Je me suis croisé cette nuit.

J'avais dix ans.

C'était un beau dimanche de juin.

Les parents parlaient, riaient, mangeaient, buvaient. Je jouais avec mes cousins.

Toutes les chaises étaient occupées.

J'avais envie de me dire « Profite de ces instants. Profite d'eux avant qu'ils ne se lèvent de table.

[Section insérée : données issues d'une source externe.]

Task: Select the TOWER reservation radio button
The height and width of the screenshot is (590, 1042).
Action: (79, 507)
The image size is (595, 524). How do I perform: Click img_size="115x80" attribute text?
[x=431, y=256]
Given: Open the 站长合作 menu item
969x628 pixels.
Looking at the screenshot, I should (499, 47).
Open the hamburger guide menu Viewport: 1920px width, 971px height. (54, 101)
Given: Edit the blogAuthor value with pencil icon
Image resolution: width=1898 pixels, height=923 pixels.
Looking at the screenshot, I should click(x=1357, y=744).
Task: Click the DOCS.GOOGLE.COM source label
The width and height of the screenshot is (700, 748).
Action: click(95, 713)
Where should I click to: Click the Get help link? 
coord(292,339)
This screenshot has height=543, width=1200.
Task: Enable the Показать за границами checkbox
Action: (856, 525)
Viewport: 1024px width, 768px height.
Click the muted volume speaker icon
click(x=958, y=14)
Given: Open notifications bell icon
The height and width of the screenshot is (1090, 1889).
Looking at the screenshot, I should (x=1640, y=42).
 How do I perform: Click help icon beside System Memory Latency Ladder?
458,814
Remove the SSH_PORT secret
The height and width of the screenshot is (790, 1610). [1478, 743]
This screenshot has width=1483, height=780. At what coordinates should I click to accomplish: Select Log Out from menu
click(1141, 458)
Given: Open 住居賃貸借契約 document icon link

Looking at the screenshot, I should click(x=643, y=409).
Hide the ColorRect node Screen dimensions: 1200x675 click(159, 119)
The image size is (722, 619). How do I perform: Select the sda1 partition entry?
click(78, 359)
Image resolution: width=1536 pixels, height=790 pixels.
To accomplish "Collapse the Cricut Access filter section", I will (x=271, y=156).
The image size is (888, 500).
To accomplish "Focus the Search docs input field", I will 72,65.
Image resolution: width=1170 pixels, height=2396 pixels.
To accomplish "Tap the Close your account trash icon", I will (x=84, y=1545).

Profite, il est déjà presque trop tard ! ».

Je ne l'ai pas fait : on ne dérange pas le bonheur.


Je me suis croisé cette nuit.

J'avais vingt ans.

Oh, que j'avais mal ! Oh, que je le pleurais cet amour déçu ! Oh, qu'il me faisait mal ce cœur dont elle ne voulait plus ! Ce cœur qui tambourinait à s'en faire péter les coronaires !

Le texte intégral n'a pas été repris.